Efeitos da "arte exótica" em um espectador europeu

"Esse é o sentimento que tenho, ao ver o desfile da arte exótica do Brasil, do Benin, da Nova Caledônia, da Nova Guiné, que revela à Europa a sua antítese. Uma arte que respira os tempos primevos e o vigor genésico, que cheira aà selva tropical e a crocodilo, que nos leva de volta a fases evolutivas, a estágios anímicos, que nós os europeus, aparentemente, já havíamos, há muito tempo, "superado". Não vamos, naturalmente, retomá-los ao nível dos povos da Oceania. mas teremos forçosamente de aceitar de novo esses diabos e ídolos.
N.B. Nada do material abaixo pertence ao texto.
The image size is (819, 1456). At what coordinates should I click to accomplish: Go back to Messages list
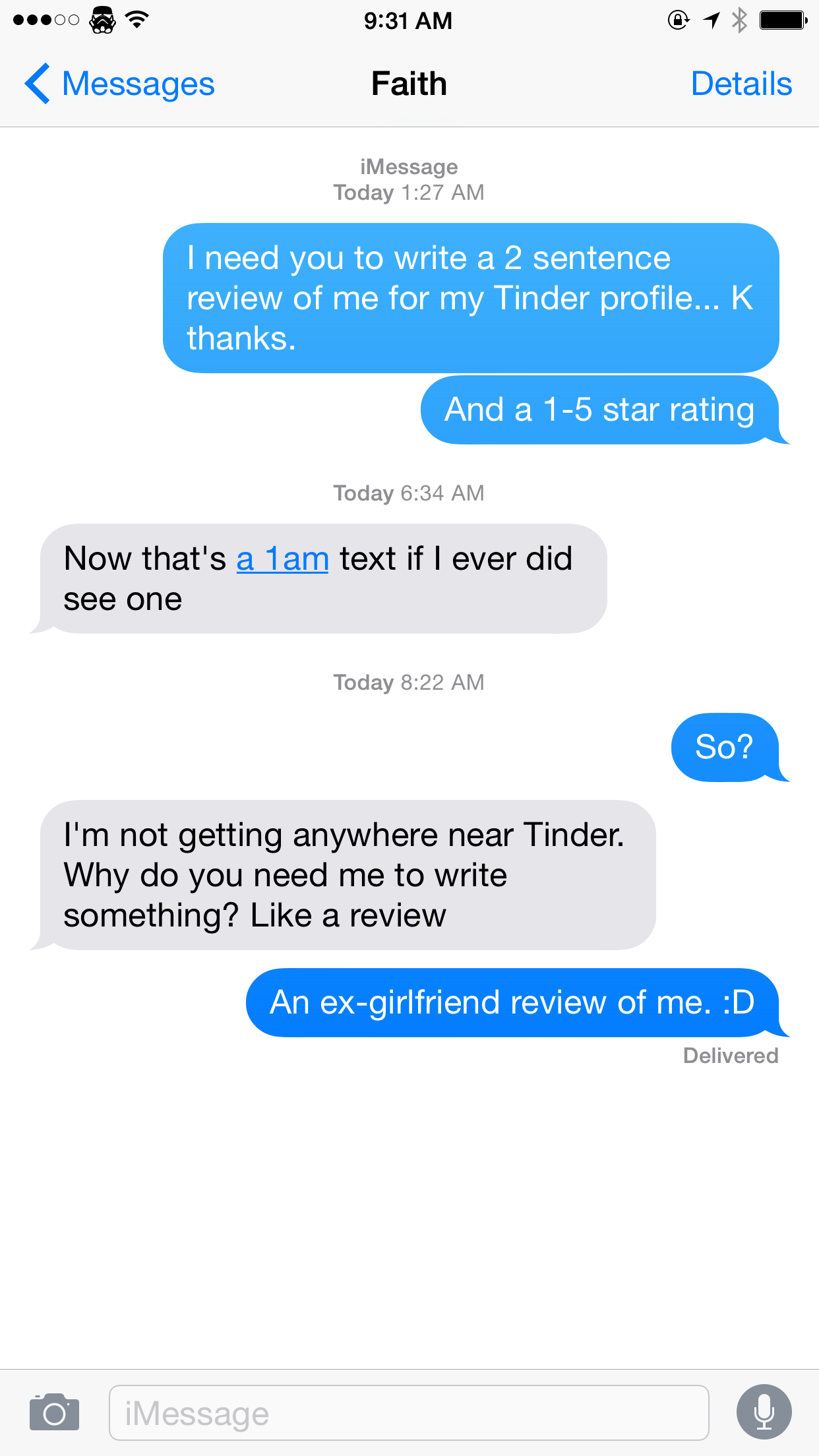(x=119, y=84)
Não pelo nosso intelecto e nossa ciência, mas, pelo nosso sangue e coração. Com tudo o que, pelas nossas artes, nossa espiritualidade, nossas religiões, ganhamos, cultivamos, aperfeiçoamos e, paulatinamente, diluímos e volatizamos, como os nossos ideais e os nossos gostos, deixamos crescer o lado do homem, com prejuízo do princípio inverso. Servimos a um deus da luz, pela negação das forças das trevas. Goethe, em sua Teoria das Cores, celebra as trevas, não como o nada, mas como o fecundo contra pólo da luz. Com o mesmo assombro (apenas sem a consciência de Goethe), defronta-se, hoje, o mundo artístico e espiritual europeu com as criações originárias de Bornéu e do Peru. Colhido pela surpresa, chega a admirar e, até, a adorar, as obras que antes considerava abomináveis, espectrais. E, de repente, volta-nos à lembrança como as mais fortes personalidades, na arte da já velha Europa. Dostoievsky e Van Gogh, que possuem esse selvagem e fanático impulso para o fantástico e aterrador, esse odor do proibido, essa afinidade com o crime."